Yan Lianke

Die vier Bücher

Roman
Cover: Die vier Bücher
Eichborn Verlag, Köln 2017
ISBN 9783847906377
Gebunden, 352 Seiten, 24,00 EUR

Klappentext

Aus dem Chinesischen von Marc Hermann. In einem Arbeitslager in der chinesischen Einöde sind Künstler und Akademiker inhaftiert, sie sollen umerzogen, ihre Loyalität zum Kommunismus soll gestärkt werden. Wie ihre Mithäftlinge sind auch die Musikerin und ihr Geliebter, der Gelehrte, dem wirksamen Belohnungssystem des Lagerkommandanten ausgesetzt. Doch dann bricht die große Hungersnot aus und die Gefangenen werden sich selbst überlassen, ein verzweifelter Überlebenskampf beginnt.  Yan Lianke erzählt in "Vier Bücher" von der Zeit der großen chinesischen Hungersnot, von Liebe, Integrität, Würde und Moral im Angesicht absurden Grauens.

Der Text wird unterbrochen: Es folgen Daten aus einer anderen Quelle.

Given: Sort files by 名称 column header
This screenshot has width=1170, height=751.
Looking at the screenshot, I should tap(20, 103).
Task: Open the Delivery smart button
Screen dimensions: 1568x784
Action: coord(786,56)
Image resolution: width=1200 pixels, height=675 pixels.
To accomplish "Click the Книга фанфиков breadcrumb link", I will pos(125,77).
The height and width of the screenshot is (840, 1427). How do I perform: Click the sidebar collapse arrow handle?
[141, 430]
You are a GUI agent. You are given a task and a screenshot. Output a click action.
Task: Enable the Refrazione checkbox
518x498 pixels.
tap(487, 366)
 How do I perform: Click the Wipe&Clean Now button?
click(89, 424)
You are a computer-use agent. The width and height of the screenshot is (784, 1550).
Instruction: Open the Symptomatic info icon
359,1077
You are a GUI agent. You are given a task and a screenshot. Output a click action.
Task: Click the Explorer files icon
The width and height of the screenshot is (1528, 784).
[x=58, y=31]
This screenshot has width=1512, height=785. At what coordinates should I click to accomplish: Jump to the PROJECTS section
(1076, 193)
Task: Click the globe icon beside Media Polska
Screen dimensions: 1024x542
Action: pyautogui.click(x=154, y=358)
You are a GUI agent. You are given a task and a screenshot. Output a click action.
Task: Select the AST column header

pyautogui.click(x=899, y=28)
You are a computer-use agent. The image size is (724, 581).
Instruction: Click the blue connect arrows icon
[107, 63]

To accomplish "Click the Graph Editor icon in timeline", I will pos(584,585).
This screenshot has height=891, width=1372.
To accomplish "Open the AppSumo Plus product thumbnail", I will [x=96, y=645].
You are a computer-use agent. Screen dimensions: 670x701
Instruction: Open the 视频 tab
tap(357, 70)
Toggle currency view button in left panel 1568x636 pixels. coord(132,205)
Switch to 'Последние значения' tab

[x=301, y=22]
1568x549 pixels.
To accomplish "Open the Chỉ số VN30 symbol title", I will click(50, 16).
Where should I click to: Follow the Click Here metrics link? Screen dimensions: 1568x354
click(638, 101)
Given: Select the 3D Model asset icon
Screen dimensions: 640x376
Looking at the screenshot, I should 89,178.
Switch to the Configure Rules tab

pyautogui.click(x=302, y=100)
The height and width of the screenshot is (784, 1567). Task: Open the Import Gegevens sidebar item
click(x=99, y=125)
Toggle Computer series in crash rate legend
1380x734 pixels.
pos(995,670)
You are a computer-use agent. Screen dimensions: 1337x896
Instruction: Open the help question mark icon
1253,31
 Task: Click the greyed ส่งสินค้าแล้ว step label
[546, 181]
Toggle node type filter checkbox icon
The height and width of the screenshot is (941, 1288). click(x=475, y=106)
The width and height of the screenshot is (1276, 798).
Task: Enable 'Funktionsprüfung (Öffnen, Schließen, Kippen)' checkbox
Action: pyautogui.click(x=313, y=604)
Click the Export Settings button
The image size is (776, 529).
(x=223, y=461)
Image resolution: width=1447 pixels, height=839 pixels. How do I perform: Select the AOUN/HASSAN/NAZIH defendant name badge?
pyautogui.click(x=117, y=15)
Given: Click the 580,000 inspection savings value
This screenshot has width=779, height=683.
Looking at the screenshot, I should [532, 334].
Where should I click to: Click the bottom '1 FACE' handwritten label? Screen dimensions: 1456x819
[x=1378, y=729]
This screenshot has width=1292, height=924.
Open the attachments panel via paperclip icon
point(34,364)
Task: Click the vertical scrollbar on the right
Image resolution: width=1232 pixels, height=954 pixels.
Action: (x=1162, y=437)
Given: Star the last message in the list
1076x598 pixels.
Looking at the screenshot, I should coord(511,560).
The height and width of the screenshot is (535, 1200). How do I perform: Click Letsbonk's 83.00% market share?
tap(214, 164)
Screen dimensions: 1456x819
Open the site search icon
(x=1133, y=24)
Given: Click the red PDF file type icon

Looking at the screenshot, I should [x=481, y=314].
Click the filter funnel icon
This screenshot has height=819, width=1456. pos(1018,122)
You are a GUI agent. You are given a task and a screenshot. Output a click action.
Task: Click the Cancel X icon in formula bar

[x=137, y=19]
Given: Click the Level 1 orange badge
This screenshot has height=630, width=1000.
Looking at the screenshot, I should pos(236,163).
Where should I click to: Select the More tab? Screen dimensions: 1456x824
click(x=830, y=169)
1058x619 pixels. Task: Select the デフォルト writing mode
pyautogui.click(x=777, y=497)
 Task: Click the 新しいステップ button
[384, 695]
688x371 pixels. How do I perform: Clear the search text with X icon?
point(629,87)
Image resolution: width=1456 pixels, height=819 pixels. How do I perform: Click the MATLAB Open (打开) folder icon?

Rezensionsnotiz zu Frankfurter Allgemeine Zeitung, 13.01.2018

Yan Liankes Roman über das China zur Zeit des "Großen Sprungs nach vorn" ist für Steffen Gnam erschütterndes Abbild von Maos Gigantomanie. Wie Lianke den Alltag in einem Umerziehungscamp für Intelektuelle schildert, die Euphorie, den Trotz, vor allem die Verstörung und die erpresserischen Methoden auf dem weg zu "neuen" Menschen, hat Gnam beeindruckt. Überzeugt von den Bildern vom Massensterben im Land und von der geistigen Umerziehung als Abwärtsspirale, die der Autor findet, kann er den Text nur empfehlen.